苦労しながらも徐々に修正していき、なんとかスタボンを10年ほどやっていると、徐々にダイニングバーの客層の狭さが気になり始めました。ダイニングバーに来るのはほとんどが20代から30代の独身で、家族がいない分自由にお金が使えるような人ばかりだったのです。せっかく街には0歳から100歳くらいまでの人たちが住んでいるのだから、もう少しいろんな人に使ってもらえるお店を作ってみたい、むしろそういうお店でないと広がっていかないんじゃないかなと思いました。そんなことをいろいろと考えながら、最終的に「肉汁餃子のダンダダン」を立ち上げることにしたんです。
“日本人の遠慮”と“餃子”に隠れたニーズに勝機を見出す
なぜ餃子を選んだのかというと、餃子を好きな人はたくさんいるのに、意外と餃子をしっかり食べるシーンは少ない、ということに気がついたからです。中華料理屋でもラーメン屋でも、餃子を単体で食べることはほとんどありません。中華料理屋やラーメン屋でも、餃子とビールだけで楽しむというのも後ろめたくて、ラーメンやチャーハンなど他のメニューも注文することになります。これが、日本人の“遠慮している”点なのです。
しかし、餃子とビールの相性が良いことはみんな知っています。だとすれば、“餃子をつまみにしながらビールを飲みながらゆっくりできるお店“にはニーズがあるのではないかと考えました。このコンセプトであれば、餃子のイメージの強い王将さんなどとも競合しないのです。
オープン当初から行列、しかし予想外の苦境
この業態が成功しそうだ、と思ったのはオープン初日からでした。ポスティングやチラシ配り程度のプロモーションしかしていなかったにも関わらず、初日から行列が絶えないお店になったのです。この集客成功の要因は、やはり、美味しい餃子が食べられる居酒屋というのが珍しかったというのがあるのではないでしょうか。また、お客様にとっても、餃子ならよほどのことがない限り不味いということもなさそうですし、失敗してもたかが1000円いくかいかないかの出費ですから、試すハードルが低かったということもあるかもしれません。

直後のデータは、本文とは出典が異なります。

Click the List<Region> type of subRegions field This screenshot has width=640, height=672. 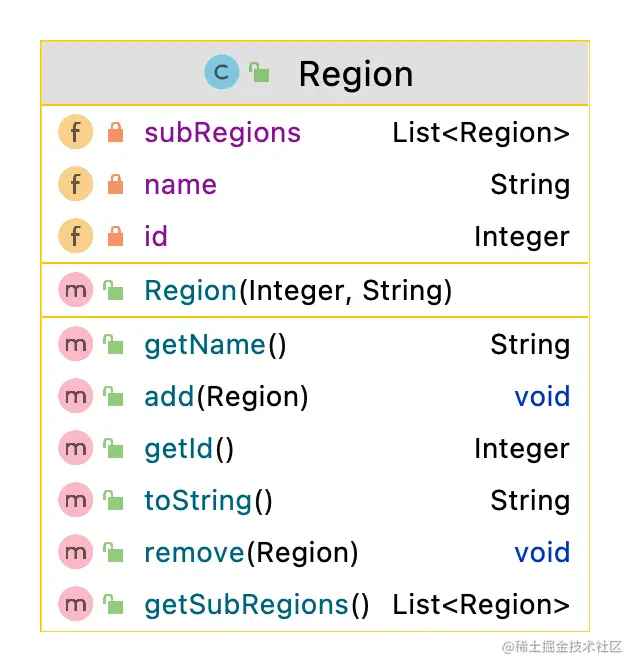pyautogui.click(x=481, y=132)
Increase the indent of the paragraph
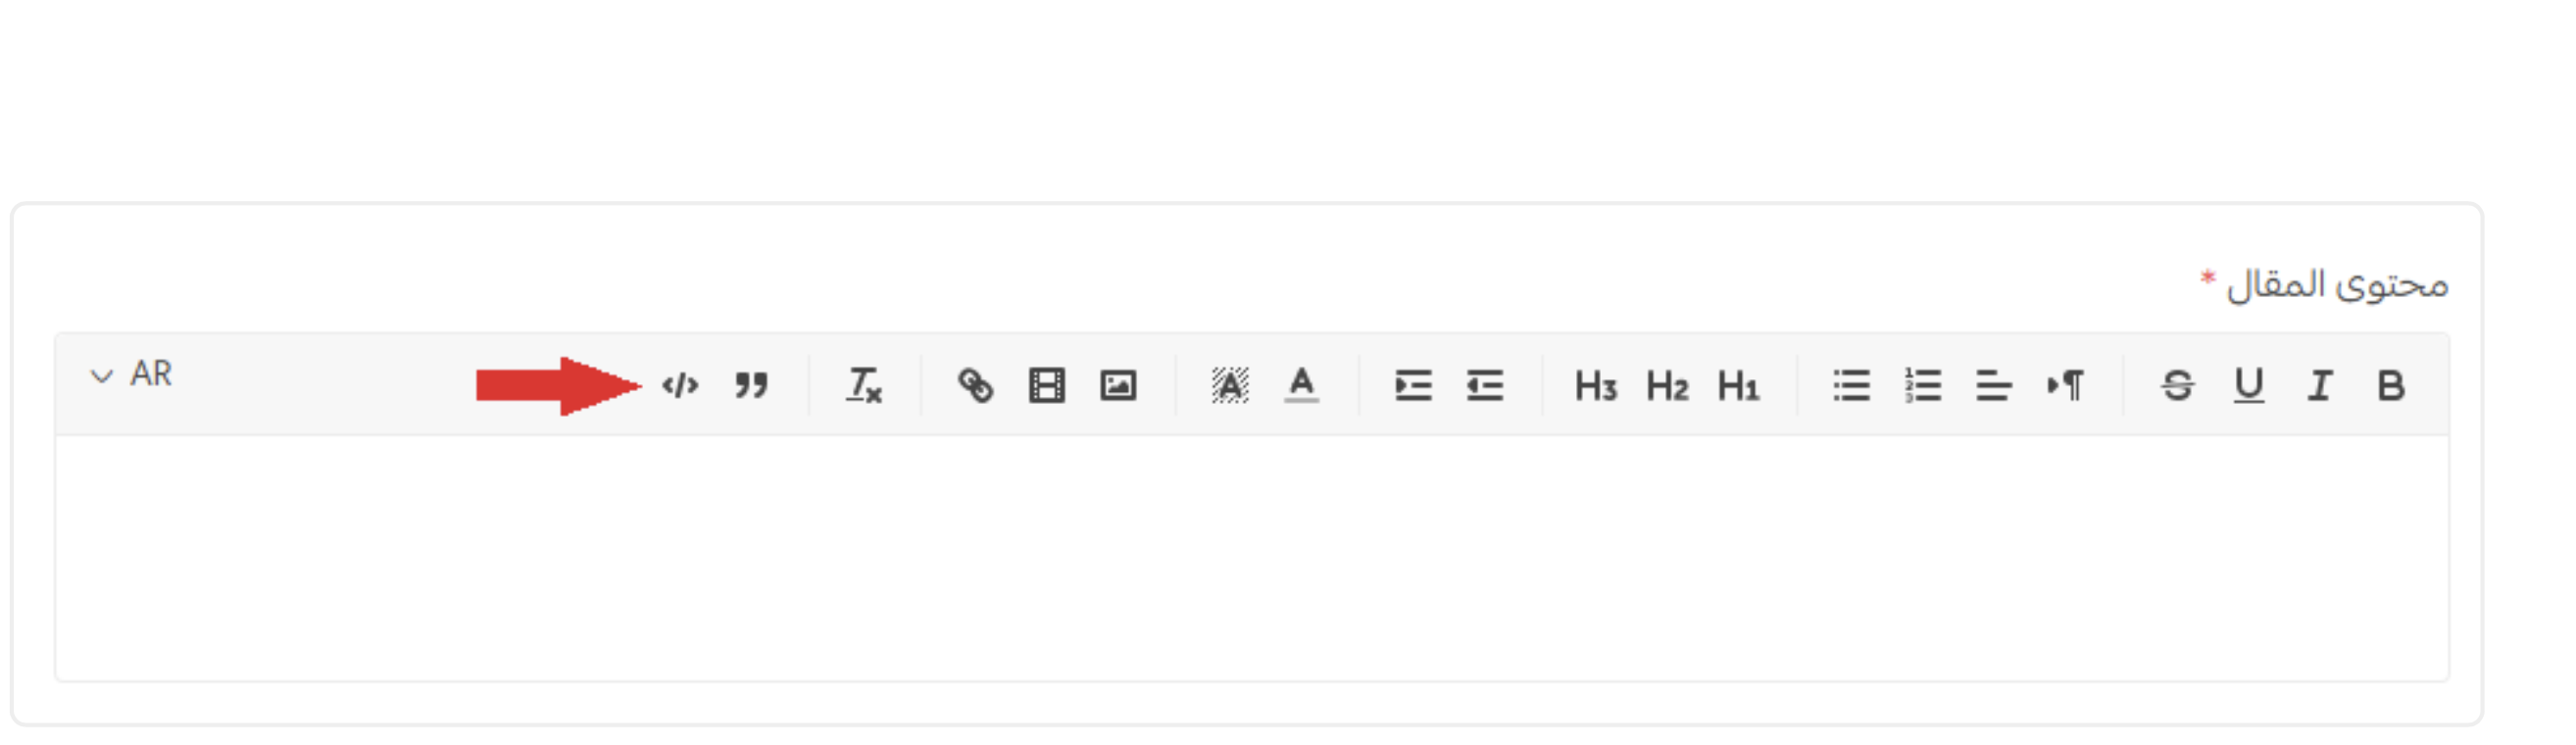 pos(1413,385)
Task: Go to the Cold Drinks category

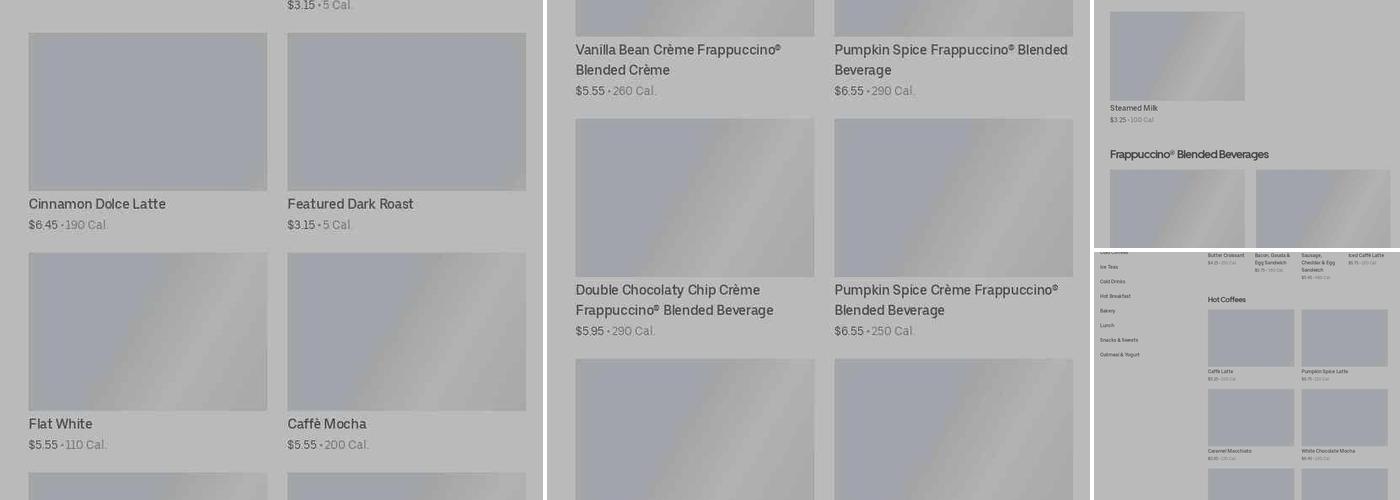Action: point(1112,282)
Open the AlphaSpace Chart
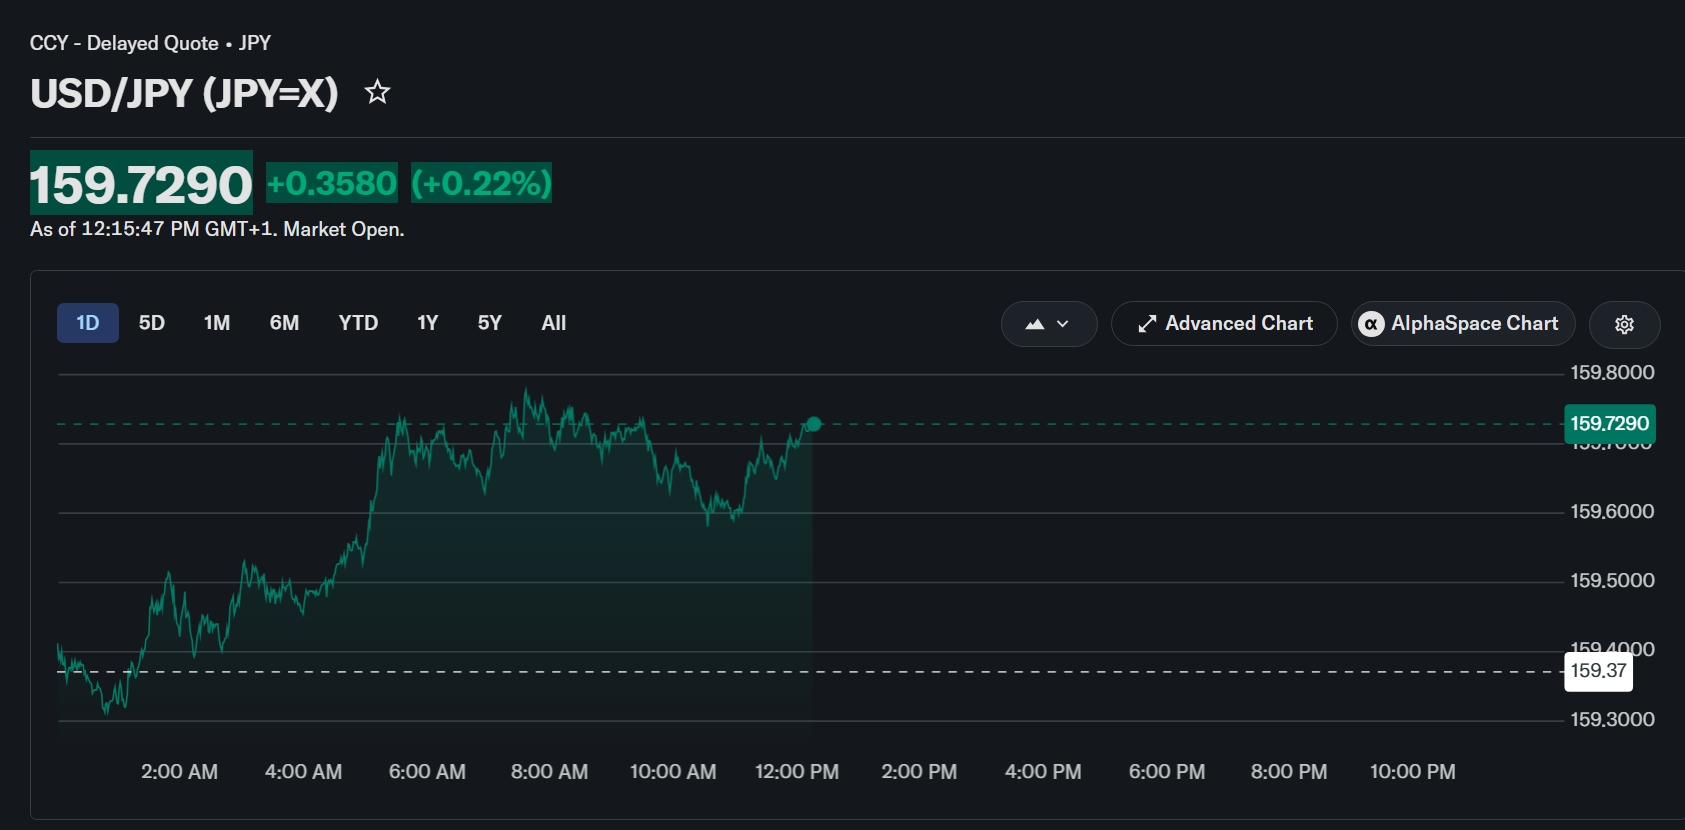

この行列が話題になって、メディアでも取り上げていただきました。さらに鉄道会社から「高架下に出店しないか」というお話もいただけて、かなり順調だったと思います。とんとん拍子で2店舗目を出店する運びとなっていました。
キャッシュはないものの、「工事代は2.3ヶ月待ってください。そうすればなんとかなります」などと交渉をし、素早く出店しようとしていました。かなり、勝負をかけた決断でした。しかしそんな2店舗目をオープンする直前、東日本大震災が起こってしまいました。日本全国が自粛ムードになっていたこともあり、オープンは延期することになりました。二ヶ月ほどの延期を経て無事にオープンすることができたのですが、キャッシュが全くなく、借入もできないような状態だったので、この時期はかなり苦しかったです。
「日本一自分が食べたい餃子」を突き詰めたレシピ作り
メイン商品の餃子に関しては、相方がラーメン屋で修行していたので、ノウハウがありました。その餃子は評判もよかったので、それをベースに「日本一自分が食べたい餃子」を作ろうと決めて1年以上をかけて開発したのが、ダンダダンの肉汁餃子です。ちなみに「肉汁餃子」という言葉は、この時に私が作りました。
とことん突き詰めたものなので、皮・中身・そのバランスまで全てをこだわっています。この餃子の美味しさを感じてもらうために、お客さんには「何もつけなくても食べられます」と説明しています。
普通の日本人は、小皿に醤油と酢とラー油を準備して、餃子にそのタレをたっぷりつけるのですが、そうして食べてもほぼタレの味しかしないはずです。この現状から、あえてそのまま食べていただければ、他のお店との差別化ができるのではないかと考えました。
モンドセレクション金賞、世界から認められた冷凍生餃子
そしてこの肉汁餃子をご家庭でも食べていただきたいという思いで作った「冷凍生餃子」は、今年のモンドセレクションで金賞を受賞することができました。モンドセレクションは、ベルギーの国際品質研究機関で、世界100カ国から集まった3000以上の商品を毎年審査しています。ここで賞を受賞するということは、国際的な評価基準を満たしており、世界に通用する商品であることの証明であるといえます。
この冷凍生餃子のテイクアウトはコロナ前からやっていたので、コロナ禍においてもスムーズに販売することができました。テイクアウトをやっていなかった普通の居酒屋がいきなりテイクアウトを始めるのは難しいので、これにはかなり助けられました。